Paylaş
Taptaze yabani semizotları, rokalar, domatesler, süt mısırlar en az müdahaleyle sofrada...
Lezzet derseniz muhteşem.
Hepsi de Hisarönü’nde, haziranda Martı Hemithea’nın içinde açılan Port Frankie’nin menüsünden.
İstanbul’un önde gelen işletmecilerinden ve TURYİD Başkanı Kaya Demirer’in Nişantaşı Sofa Otel’in teras katında yer alan restoranı Frankie, açıldığı günden bu yana iyi yemekle iyi müziği bir arada sunan bir mekân oldu. Ama işin doğrusunu söylemek gerekirse geçen hafta sonu gidene dek böylesi özel, bulunduğu coğrafya ile özdeşleşen, yavaş yemek konseptini benimseyen bir yerle karşılaşacağımı hiç ummamıştım.
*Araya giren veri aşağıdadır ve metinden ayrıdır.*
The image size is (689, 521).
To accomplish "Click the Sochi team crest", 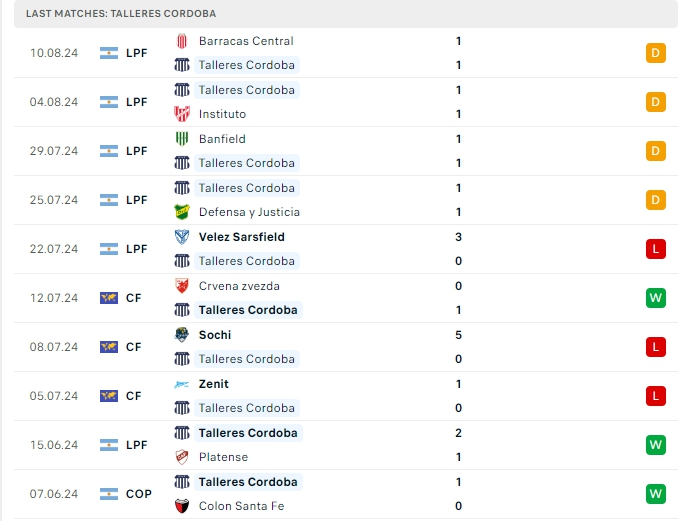I will click(182, 335).
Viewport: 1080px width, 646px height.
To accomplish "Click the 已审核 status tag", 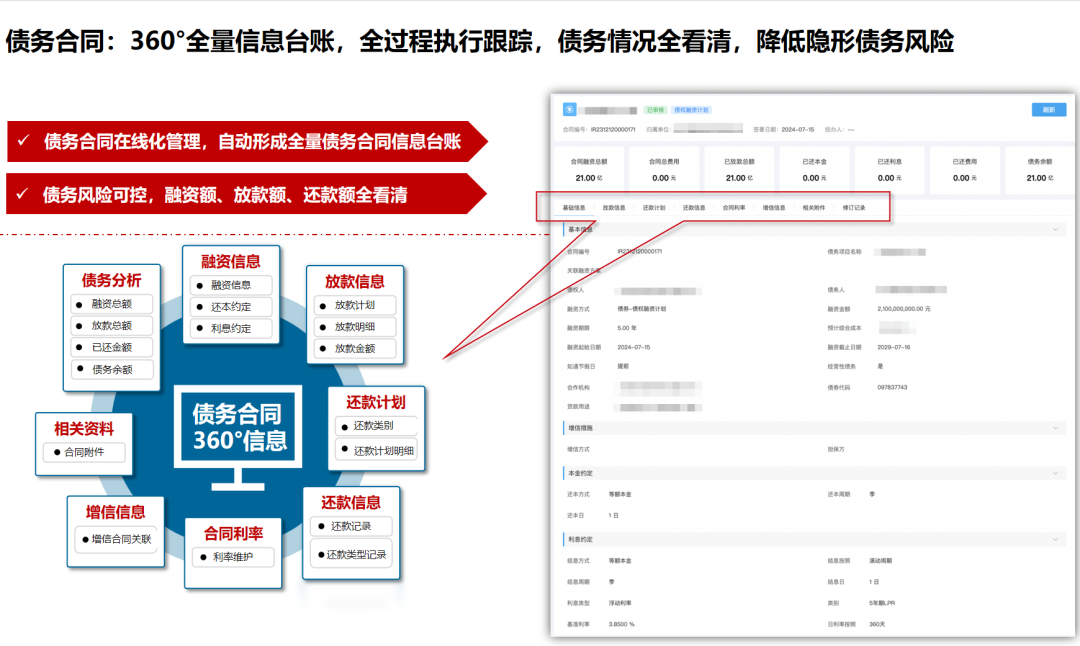I will (655, 110).
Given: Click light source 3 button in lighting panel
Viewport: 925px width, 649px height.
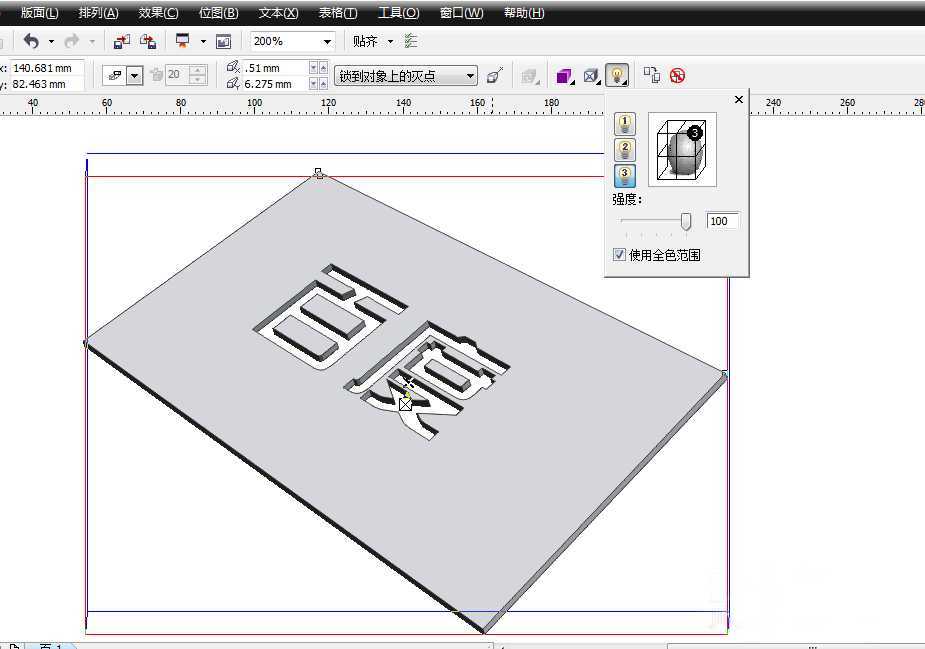Looking at the screenshot, I should 624,175.
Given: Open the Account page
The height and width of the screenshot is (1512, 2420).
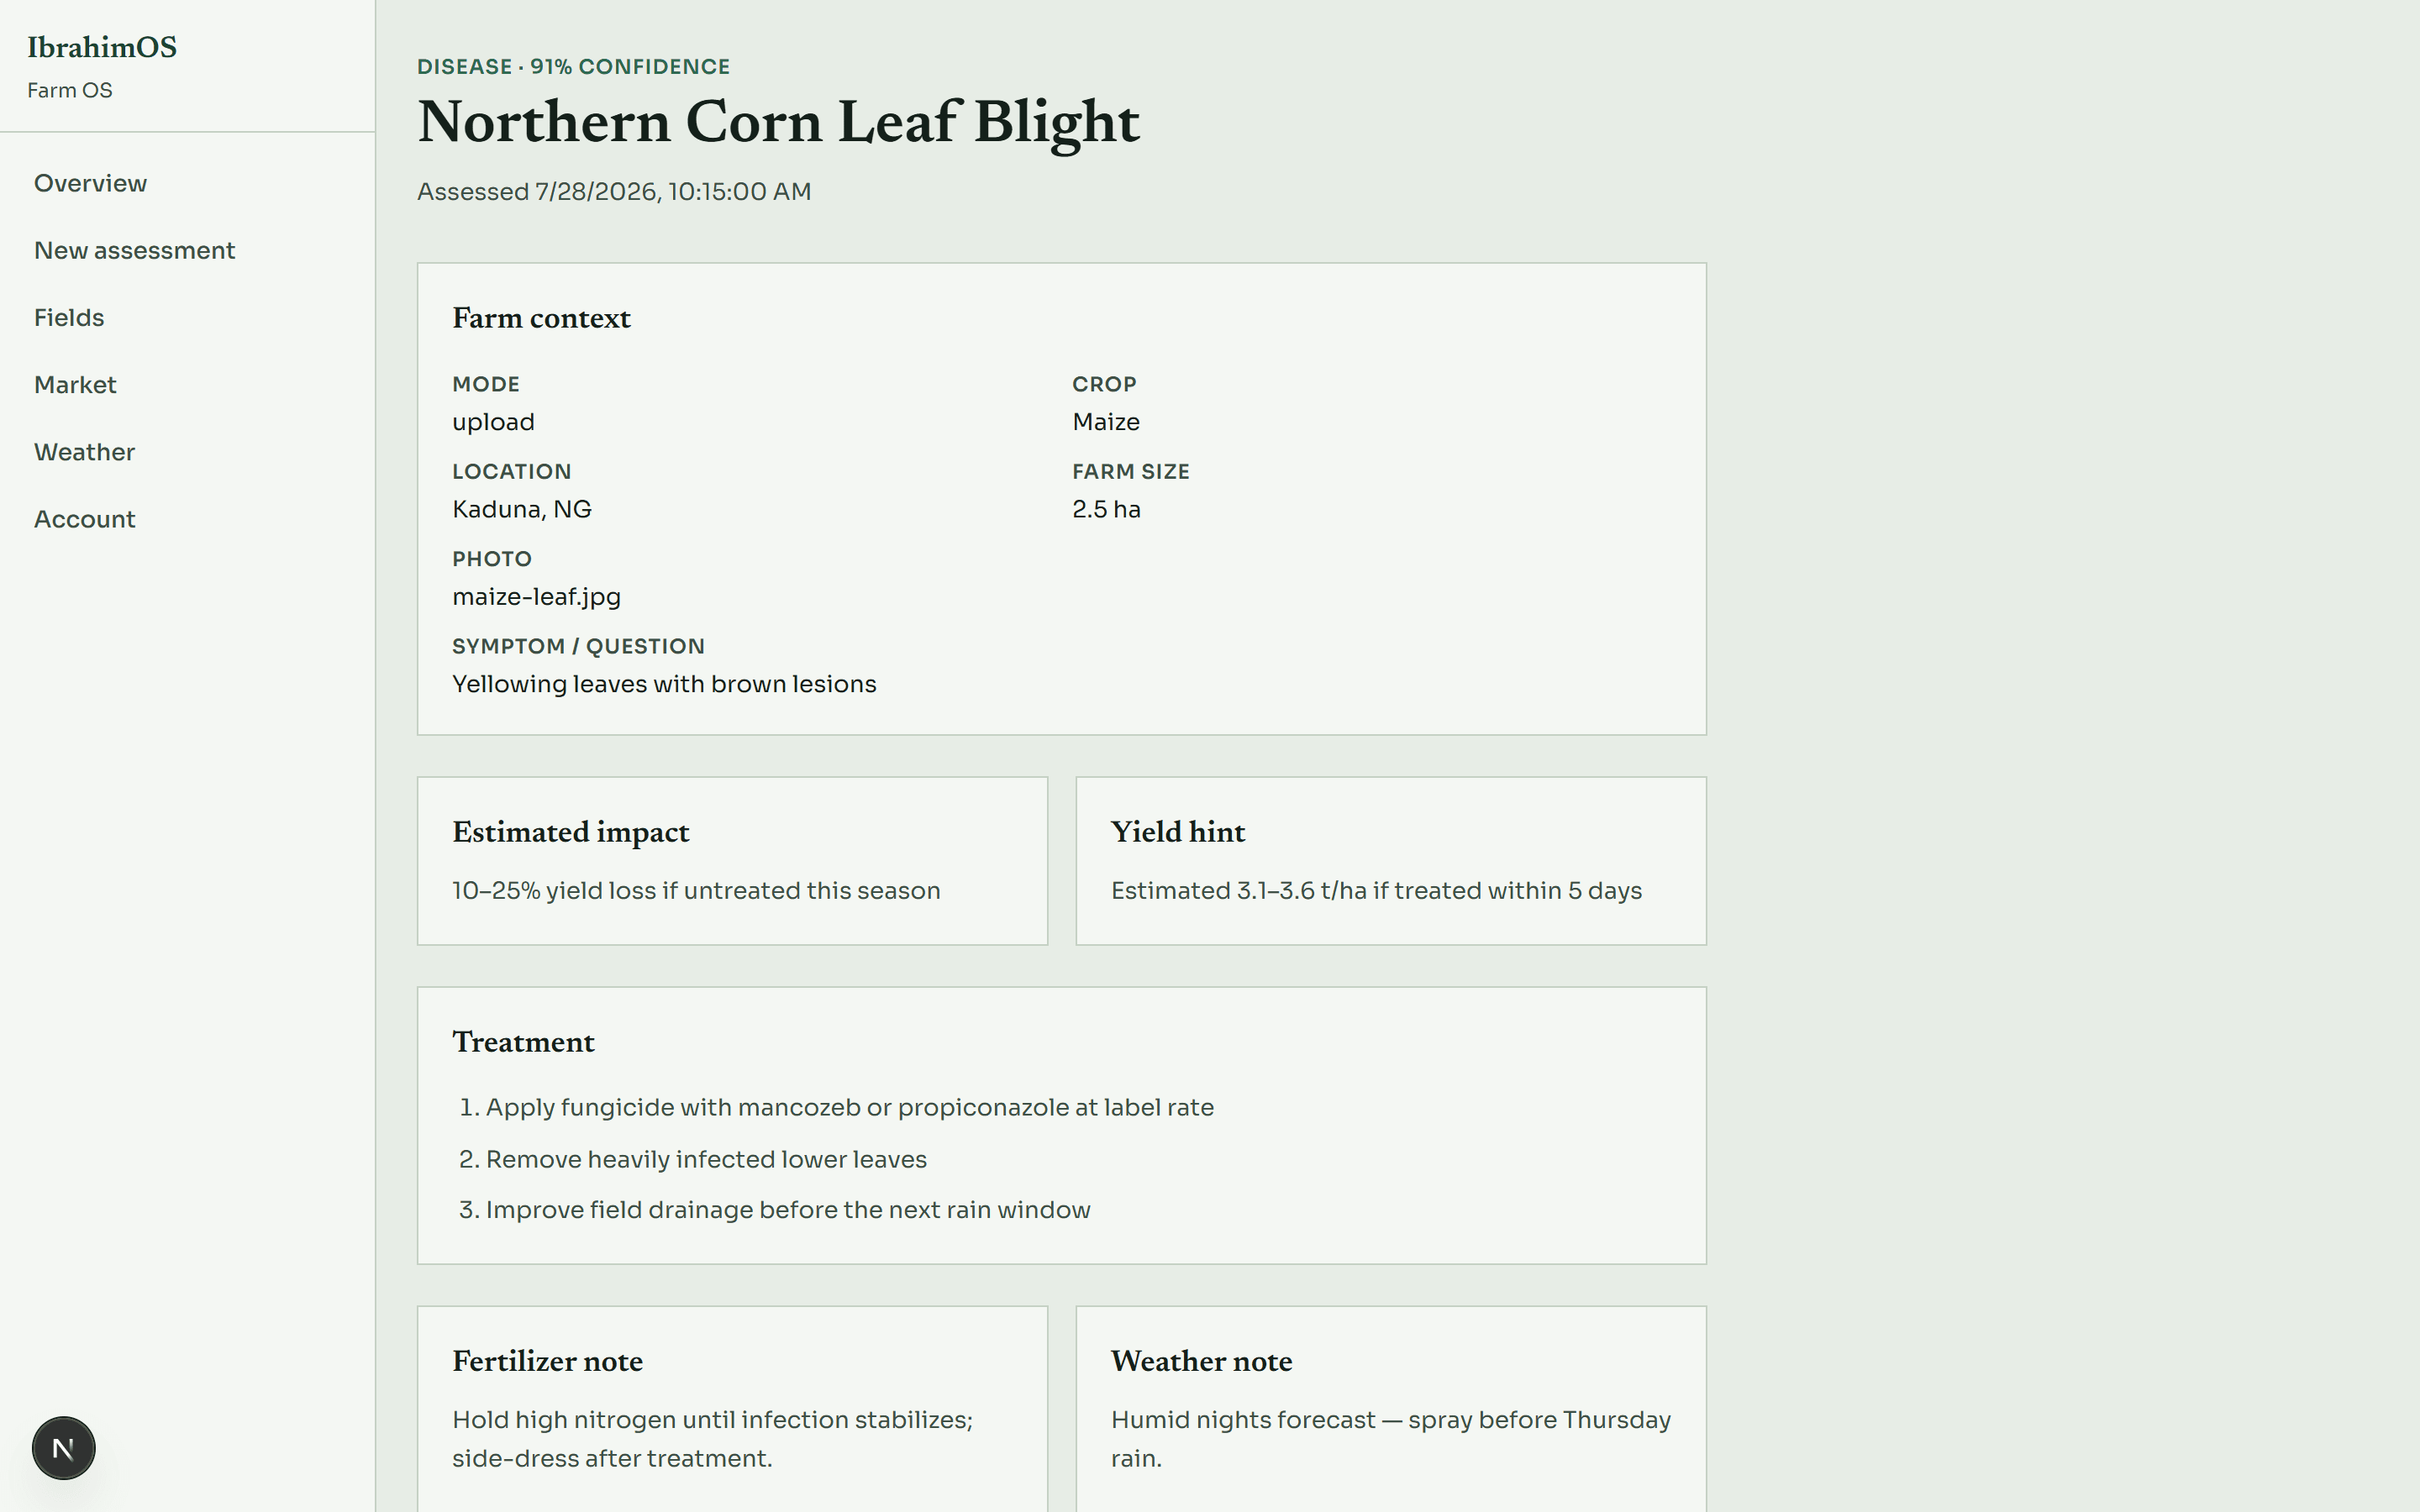Looking at the screenshot, I should [84, 519].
20 yıl kadar önce Bodrum’da genç bir delikanlıyken yeme-içme sektörüne açtığı balık lokantasıyla giren Demirer, sanki o günlerde hayal ettiklerini, yapamadıklarını yapıyor gibi geldi bana. Tabii ki edindiği yılların birikimiyle...
Kaya Demirer bu yolculukta yalnız değil, yanında yemek kültürüne aynı pencereden bakıyoruz dediği Melih Demirel var.
Melih Demirel okullu bir şef ama babasının ısrarıyla Bilkent Üniversitesi Endüstri Mühendisliği Bölümü’nü bitirdikten sonra şef olma yoluna koyulmuş. 21 yaşında New York’a gitmiş, CIA’de (The Culinary Institute of America’da) okumuş.
Melih Şef 2 yıl okul 6 ay staj dönemini “Hayatımın en zorlu süreciydi” diye anlatıyor.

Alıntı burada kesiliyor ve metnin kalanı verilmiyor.